After clothing, she proceeds to lead her clients through “tidying” their books, then papers, then “komono” (miscellany), then mementos.
When it comes to books, I’m never going to ace the Kon-Mari test.
There have been about a zillion articles, posts, and memes about how “Marie Kondo wants you to get rid of all your books,” alluding to the fact that she has said that she herself keeps fewer than 30 books in her home. However, after watching the eight episodes of her show, I have yet to hear her tell anyone not to keep as many books as they feel comfortable owning.
I’ve decided that I, personally, feel comfortable owning just slightly fewer books than I have space for on my bookshelves. And I’m a big DIY-er, so as long as I have lumber, tools, and a bit of wall space, I’m never going to run out of bookshelves. Problem solved.
Papers: I’m not even going to go there, except to say that I’m working on it. I’ve realized that I’m never in this lifetime going to need to refer to an electric bill from 1998, and that, like those odd-sized bolts, dented lampshades, and crumpled half-sheets of hot pink poster board, I probably couldn’t find it if I wanted to anyway.
Which brings us to the final two categories, komono, which I believe is Japanese for “random crap” (it actually translates to “small things,” which is close enough) and mementos.

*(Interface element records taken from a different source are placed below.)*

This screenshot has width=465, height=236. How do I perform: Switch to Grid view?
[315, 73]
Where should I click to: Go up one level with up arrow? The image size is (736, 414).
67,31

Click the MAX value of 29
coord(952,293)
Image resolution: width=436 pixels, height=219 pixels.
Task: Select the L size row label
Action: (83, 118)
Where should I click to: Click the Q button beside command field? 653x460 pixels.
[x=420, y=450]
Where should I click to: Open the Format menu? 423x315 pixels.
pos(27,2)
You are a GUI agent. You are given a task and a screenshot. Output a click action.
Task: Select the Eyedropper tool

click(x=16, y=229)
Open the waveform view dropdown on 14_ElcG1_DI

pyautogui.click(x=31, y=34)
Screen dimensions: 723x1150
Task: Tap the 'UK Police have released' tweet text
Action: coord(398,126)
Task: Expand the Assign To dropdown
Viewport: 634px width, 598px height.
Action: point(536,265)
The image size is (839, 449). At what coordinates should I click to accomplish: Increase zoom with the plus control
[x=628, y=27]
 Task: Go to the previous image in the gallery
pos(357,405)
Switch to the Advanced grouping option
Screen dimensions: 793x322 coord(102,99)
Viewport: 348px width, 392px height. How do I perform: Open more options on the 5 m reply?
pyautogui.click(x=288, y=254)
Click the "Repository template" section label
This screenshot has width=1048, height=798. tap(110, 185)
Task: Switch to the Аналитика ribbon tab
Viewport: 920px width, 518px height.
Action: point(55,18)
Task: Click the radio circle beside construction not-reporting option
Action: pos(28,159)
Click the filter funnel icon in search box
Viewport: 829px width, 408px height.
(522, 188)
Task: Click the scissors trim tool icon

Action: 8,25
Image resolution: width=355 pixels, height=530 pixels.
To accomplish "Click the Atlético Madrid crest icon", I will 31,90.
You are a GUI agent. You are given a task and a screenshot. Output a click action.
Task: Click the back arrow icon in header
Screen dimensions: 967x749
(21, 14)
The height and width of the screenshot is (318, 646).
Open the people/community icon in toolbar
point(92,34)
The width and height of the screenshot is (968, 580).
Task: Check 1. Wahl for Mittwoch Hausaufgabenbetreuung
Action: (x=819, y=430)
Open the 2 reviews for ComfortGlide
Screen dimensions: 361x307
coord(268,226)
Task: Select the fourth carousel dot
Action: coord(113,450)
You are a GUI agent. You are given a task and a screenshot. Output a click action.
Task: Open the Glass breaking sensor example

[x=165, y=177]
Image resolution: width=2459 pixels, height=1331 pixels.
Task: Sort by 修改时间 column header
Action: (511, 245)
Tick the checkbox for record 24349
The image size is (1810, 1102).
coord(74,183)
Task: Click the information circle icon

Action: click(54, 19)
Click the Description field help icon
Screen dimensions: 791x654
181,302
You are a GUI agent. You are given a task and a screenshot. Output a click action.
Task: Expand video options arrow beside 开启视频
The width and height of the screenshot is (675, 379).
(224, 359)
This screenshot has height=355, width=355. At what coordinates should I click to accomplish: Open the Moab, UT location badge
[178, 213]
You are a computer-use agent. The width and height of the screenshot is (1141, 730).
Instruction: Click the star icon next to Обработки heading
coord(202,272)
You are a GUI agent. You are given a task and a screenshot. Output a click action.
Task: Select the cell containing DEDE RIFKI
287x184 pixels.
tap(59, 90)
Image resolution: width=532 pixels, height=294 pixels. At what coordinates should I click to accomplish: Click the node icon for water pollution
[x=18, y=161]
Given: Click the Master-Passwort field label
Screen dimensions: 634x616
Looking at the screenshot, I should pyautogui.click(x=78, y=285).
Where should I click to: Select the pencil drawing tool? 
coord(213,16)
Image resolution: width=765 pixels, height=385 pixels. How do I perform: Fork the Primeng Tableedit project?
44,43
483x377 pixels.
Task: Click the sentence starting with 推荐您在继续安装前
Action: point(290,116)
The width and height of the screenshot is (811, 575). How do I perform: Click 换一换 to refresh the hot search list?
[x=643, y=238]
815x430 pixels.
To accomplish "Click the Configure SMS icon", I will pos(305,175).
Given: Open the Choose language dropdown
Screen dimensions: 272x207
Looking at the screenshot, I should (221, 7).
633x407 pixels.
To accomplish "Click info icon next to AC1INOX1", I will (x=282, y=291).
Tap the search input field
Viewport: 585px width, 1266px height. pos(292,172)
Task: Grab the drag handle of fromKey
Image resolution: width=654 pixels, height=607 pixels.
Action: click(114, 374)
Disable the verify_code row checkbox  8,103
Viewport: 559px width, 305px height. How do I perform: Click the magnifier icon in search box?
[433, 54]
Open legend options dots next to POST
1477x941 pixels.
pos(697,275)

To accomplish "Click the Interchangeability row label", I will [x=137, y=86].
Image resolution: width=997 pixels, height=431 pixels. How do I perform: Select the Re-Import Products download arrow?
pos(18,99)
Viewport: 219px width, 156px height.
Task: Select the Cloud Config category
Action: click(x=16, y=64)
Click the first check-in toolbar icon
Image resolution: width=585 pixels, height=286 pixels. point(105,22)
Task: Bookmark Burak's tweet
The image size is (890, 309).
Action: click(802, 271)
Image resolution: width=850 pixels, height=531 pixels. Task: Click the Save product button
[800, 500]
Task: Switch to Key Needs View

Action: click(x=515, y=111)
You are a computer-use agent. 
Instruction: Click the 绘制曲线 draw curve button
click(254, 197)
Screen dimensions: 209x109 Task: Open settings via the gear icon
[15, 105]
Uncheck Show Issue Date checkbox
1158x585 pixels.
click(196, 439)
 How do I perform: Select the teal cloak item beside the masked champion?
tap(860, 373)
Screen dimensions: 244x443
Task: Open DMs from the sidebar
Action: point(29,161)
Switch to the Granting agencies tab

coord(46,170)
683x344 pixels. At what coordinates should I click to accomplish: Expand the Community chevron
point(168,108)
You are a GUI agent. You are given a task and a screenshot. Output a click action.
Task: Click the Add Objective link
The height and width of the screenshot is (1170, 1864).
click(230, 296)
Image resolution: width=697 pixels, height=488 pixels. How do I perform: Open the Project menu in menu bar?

For me, there’s a lot of crossover between those two categories. Am I holding onto the Tupperware container with the cover that no longer seals because I believe I’ll use it one day, or because it was my mom’s? Do I keep my craft supplies because I believe that one day I’ll want to paint, stencil, quilt, or make soap, enough to actually do it, or because they remind me of a time in my life when those things seemed important?
I started “Marie Kondo-ing” my kitchen a few weeks ago, and I’ve made some progress, especially when it comes to the junk drawer. (Everyone has one of those, right? It’s not just me?) I ended up needing three drawers to hold everything I kept from the one original junk drawer, but they’re all very nicely organized, and I have to admit that it’s really nice to be able to find things like scissors, tape, and pliers without plunging my hand into a mess of random objects, some of them dangerously sharp or inexplicably sticky.
Last weekend, I had a secret weapon in my quest to organize the tiny spare upstairs room that I hope will serve as a combination office, quiet reading space, guest room, and yoga studio: my best friend, Donna, came up to spend two days “Doing Projects” with me.
When it comes to home projects, Donna is everything I’m not: organized, naturally tidy, clear-sighted, and relentless.
By the end of the second day, I had banished two boxes of papers to recycling (“You’re never going to need those old electric bills!”), one large black plastic trash bag to the dump (“We’re using a black one so you can’t see what’s in it and change your mind!”), and three boxes to our favorite thrift store (“You can always go to a thrift store and buy another one for two bucks!”).
Donna put knobs on a dresser that has been missing them for ten years or more, organized my wrapping paper and supplies, and made me go through every single knitting needle I own and justify its existence.
She sorted office supplies into tiny boxes that would make Marie Kondo proud and created storage solutions for everything from yarn to blankets. She even convinced me to get rid of that crumpled half-sheet of hot pink poster board.
I only pulled it out of the recycling bin twice before I let it go.